Narcotics detectives, sometimes called vice detectives, investigate crimes involving street drugs and pharmaceuticals.
A narcotics detective career can be demanding and dangerous. According to the Bureau of Labor Statistics, police officers and detectives have some of the highest job-related injury rates of any occupation.
Narcotics detectives typically serve as patrol officers first. Educational requirements for police officers vary depending on the agency. However, a high school diploma is generally the minimum qualification. Police officers must also have clean criminal records, meet high fitness requirements, and are often required to be at least 21.
Increasingly, police departments require new officers to have college degrees. Some agencies allow military service to be used in place of the college requirement. Even when it is not officially required, a college degree in addition to other skills such as foreign language or military experience can increase an individual's chances of law enforcement employment and advancement. Police officers typically serve first as probationary officers with direct supervision, before being allowed to operate independently.

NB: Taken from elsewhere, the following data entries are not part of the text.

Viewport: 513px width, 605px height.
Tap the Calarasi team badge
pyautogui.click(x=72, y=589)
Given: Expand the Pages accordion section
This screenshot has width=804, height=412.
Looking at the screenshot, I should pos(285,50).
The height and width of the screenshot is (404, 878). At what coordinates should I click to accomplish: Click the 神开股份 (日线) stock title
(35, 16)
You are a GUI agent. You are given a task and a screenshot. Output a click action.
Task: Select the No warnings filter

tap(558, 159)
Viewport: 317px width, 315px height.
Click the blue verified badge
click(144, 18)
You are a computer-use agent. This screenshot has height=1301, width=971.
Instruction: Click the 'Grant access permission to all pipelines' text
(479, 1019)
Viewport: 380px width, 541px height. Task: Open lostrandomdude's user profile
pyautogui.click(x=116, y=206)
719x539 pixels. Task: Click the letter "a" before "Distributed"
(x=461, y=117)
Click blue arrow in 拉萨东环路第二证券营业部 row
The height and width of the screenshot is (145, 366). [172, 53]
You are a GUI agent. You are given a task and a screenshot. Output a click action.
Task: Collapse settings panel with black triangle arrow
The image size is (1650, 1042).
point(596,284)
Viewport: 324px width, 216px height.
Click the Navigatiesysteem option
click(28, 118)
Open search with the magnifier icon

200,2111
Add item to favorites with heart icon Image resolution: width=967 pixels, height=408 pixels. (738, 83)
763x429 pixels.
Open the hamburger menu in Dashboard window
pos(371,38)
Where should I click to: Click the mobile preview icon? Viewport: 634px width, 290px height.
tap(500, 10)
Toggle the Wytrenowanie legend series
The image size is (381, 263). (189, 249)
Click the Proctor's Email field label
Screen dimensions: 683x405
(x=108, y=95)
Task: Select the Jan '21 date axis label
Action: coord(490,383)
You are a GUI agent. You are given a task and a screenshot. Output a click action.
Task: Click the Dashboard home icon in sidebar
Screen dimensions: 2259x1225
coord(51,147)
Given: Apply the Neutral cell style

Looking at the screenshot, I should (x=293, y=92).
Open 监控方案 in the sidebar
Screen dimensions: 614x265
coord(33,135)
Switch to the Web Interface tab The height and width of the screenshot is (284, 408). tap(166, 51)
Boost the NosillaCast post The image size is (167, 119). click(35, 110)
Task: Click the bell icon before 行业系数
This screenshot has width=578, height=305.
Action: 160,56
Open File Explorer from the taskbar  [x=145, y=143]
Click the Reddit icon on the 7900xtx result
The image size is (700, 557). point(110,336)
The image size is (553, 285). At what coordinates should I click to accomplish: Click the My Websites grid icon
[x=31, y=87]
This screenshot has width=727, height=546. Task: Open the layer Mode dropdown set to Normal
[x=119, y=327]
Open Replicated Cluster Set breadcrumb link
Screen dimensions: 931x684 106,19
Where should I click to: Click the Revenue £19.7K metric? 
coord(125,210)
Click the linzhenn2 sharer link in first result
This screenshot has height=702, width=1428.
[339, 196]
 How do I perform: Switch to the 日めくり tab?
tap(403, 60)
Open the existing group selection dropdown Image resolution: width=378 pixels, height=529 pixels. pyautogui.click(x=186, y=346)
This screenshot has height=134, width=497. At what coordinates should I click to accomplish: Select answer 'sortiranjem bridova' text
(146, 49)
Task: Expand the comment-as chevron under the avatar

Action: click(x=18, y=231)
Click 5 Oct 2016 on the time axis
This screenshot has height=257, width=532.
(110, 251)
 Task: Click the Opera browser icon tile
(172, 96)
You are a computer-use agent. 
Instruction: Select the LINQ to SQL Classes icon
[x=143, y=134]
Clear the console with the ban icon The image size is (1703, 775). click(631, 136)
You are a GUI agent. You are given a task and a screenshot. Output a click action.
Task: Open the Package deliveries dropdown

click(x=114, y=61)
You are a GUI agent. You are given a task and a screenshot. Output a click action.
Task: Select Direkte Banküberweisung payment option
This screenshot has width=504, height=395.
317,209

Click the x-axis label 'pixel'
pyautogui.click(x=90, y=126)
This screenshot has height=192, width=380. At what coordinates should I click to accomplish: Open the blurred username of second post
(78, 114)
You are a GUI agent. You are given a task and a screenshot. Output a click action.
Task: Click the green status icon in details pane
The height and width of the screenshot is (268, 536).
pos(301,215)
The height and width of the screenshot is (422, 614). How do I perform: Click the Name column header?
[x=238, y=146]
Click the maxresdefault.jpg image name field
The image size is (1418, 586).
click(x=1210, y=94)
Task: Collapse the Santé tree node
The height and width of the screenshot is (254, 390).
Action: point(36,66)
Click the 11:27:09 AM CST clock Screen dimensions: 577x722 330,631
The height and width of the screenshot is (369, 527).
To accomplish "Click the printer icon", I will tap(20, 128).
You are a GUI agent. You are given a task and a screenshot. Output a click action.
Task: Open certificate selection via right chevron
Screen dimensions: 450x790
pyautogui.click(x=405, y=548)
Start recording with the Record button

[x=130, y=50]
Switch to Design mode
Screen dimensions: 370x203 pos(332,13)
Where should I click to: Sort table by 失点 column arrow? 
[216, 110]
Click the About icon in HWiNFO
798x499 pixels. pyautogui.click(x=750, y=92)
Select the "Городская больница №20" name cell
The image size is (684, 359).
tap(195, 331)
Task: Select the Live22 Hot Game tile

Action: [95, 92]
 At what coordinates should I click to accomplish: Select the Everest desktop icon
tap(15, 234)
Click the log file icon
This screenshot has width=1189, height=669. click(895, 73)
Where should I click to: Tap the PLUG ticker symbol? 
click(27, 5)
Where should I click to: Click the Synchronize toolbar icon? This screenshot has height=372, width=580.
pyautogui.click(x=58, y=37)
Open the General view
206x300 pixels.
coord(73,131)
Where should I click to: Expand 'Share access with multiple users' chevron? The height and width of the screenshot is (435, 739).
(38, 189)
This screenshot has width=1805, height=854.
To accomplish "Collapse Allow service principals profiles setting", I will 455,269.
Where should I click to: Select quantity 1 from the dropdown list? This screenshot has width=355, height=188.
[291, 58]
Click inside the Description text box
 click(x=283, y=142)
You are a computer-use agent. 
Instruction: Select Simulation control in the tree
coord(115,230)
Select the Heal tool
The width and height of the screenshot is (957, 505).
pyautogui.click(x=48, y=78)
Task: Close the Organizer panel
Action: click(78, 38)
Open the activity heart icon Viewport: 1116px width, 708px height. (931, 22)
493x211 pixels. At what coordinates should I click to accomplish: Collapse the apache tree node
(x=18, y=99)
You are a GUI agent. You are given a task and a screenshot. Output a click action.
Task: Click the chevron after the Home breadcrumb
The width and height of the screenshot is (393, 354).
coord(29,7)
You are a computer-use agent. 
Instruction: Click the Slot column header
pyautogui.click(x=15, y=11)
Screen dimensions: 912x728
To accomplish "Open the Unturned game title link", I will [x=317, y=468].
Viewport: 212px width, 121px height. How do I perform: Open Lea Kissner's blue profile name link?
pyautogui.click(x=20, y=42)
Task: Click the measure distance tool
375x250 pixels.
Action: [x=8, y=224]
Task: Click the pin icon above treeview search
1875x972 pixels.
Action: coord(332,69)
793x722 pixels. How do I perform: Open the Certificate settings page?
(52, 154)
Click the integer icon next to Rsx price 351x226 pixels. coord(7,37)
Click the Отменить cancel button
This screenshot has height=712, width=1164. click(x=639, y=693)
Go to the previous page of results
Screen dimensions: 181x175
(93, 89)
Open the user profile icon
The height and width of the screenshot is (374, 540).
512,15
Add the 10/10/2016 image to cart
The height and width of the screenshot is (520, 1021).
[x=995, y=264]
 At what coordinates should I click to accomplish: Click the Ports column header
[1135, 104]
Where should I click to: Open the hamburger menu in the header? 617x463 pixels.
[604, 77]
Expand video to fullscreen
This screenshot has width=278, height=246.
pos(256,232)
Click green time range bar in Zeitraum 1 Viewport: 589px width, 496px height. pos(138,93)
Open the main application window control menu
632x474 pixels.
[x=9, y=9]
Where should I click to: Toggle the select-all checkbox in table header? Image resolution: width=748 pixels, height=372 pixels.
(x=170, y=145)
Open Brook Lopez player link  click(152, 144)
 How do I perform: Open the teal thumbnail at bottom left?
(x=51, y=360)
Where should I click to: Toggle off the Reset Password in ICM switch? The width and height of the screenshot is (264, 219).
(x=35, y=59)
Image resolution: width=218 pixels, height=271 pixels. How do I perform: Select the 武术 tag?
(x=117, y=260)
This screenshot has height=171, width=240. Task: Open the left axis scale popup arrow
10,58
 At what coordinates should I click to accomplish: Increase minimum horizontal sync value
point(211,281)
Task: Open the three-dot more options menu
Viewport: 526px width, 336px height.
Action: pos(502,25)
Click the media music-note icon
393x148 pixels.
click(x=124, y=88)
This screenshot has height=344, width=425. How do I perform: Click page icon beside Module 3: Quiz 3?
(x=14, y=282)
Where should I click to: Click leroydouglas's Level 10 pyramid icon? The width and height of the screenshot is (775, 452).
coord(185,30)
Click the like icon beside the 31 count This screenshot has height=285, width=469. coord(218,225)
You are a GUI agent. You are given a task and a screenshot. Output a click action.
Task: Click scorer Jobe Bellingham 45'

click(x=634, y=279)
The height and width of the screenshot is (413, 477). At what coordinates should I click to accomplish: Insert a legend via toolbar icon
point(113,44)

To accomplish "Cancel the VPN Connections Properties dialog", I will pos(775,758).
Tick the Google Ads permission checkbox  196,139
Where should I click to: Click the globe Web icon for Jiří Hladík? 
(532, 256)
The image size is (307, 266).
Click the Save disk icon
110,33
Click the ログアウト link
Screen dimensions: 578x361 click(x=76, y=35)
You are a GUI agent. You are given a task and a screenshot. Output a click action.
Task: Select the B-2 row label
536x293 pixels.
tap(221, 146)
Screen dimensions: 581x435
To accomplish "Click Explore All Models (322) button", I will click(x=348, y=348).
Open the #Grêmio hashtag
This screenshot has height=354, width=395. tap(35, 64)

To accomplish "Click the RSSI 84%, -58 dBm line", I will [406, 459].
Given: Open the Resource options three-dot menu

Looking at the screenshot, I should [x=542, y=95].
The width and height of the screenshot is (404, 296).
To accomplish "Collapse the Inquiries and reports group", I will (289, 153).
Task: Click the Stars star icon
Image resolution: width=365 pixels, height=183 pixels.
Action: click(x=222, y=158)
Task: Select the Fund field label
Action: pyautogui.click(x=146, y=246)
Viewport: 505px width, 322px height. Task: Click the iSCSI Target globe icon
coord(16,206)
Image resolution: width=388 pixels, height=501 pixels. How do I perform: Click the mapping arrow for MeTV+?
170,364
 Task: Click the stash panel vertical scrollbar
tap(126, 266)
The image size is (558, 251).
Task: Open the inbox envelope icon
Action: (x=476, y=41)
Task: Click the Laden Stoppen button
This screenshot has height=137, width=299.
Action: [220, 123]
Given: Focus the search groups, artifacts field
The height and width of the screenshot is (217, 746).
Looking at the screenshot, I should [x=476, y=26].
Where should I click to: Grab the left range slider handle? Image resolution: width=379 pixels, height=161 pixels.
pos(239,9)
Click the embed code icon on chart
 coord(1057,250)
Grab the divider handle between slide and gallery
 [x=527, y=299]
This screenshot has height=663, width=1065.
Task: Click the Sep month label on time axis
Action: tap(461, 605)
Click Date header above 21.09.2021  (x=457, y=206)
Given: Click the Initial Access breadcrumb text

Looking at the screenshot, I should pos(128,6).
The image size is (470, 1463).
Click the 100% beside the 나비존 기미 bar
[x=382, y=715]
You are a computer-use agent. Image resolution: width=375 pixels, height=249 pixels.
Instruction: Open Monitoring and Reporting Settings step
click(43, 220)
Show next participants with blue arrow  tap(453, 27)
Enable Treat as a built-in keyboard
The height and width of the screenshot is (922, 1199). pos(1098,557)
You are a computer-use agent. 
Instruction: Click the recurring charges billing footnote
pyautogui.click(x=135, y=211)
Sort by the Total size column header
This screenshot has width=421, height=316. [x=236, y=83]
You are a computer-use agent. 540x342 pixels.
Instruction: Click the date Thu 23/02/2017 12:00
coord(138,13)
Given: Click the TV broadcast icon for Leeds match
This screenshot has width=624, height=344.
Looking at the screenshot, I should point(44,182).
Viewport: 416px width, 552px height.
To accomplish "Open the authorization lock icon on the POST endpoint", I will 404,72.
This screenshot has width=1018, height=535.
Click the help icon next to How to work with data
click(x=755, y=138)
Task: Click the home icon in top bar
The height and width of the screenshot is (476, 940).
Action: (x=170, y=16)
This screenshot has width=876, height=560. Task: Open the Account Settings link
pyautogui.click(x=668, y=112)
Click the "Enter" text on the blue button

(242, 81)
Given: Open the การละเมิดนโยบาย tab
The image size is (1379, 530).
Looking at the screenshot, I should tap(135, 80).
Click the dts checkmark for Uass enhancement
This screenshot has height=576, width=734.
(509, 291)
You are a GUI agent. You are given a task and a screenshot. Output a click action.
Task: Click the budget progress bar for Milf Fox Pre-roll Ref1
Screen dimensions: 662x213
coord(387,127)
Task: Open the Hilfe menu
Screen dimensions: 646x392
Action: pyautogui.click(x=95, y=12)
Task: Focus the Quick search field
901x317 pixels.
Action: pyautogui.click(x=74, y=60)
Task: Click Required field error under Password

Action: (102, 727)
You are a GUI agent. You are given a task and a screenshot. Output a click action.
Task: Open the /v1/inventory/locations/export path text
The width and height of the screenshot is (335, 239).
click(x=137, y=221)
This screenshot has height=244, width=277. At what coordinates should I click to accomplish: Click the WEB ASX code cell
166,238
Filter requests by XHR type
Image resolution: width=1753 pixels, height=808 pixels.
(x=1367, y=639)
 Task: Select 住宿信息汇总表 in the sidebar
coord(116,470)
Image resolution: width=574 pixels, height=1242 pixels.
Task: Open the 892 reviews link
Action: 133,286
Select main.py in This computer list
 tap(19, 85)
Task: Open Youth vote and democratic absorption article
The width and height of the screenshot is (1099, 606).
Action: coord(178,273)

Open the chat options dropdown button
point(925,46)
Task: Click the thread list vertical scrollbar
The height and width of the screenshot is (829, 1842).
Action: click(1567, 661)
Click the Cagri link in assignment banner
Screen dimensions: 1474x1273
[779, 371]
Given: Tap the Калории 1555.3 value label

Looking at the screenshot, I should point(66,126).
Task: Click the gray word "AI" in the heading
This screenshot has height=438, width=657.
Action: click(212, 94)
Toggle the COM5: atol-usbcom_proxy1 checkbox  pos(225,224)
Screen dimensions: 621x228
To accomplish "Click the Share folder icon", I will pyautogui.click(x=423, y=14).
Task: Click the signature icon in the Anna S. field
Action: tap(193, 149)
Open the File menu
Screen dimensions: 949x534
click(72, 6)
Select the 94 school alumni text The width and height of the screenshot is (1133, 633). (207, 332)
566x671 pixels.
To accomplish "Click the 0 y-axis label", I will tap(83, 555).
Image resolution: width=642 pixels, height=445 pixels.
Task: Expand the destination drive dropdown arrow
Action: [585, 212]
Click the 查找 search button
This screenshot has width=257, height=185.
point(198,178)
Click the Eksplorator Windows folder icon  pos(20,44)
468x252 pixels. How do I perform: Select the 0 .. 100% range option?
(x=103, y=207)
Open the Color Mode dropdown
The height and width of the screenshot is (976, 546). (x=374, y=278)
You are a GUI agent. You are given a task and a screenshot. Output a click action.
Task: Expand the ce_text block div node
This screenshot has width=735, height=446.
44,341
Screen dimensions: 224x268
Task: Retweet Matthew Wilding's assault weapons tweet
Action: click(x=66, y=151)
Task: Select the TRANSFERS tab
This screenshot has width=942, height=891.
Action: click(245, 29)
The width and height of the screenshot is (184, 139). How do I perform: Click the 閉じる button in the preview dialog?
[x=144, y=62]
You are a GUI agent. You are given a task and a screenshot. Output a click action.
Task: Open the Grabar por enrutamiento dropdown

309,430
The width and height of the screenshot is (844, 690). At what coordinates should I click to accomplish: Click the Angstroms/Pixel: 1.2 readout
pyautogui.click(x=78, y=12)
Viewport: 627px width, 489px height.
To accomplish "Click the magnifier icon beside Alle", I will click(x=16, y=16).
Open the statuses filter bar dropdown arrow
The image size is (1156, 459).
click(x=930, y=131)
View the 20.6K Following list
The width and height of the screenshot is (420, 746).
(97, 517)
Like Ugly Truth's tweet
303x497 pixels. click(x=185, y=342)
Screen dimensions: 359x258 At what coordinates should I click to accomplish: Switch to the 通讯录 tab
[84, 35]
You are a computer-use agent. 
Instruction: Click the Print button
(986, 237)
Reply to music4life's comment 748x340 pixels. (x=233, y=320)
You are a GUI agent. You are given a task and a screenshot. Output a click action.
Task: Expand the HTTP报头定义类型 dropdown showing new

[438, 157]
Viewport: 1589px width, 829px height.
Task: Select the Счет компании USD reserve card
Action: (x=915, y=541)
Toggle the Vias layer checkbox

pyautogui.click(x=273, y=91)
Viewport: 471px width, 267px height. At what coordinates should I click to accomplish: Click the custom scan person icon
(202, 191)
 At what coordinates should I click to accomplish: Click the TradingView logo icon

After working as a patrol officer for between one and three years, individuals can apply for narcotics detective jobs.
The BLS reports that police and detective job opportunities are expected to be good for qualified individuals in the coming years. Specifically, the bureau estimates that employment in law enforcement will expand by 10% between 2008 and 2018. Applicants with college, language, or military experience are expected to have the best job opportunities.
Job openings specifically for detectives and investigators are expected to increase as well. In 2008, there were 112,200 detective jobs in the United States. The BLS predicts that by 2018, there will be 130,900. This represents a 17% increase in job openings for detectives.
In 2008, the median salary for all detectives and criminal investigators was $60,910 per year, says the BLS. The top 10 percent of detectives earned over $97,870. The highest wages for detectives are found in the federal government, with a median wage of $73,170 annually.
The exact salary for a narcotics detective varies depending on location. According to the career website SalaryExpert, narcotics investigators make an average of $79,484 per year in Chicago. Narcotics detectives make a lower wage in Atlanta, Georgia, at $50,148 annually.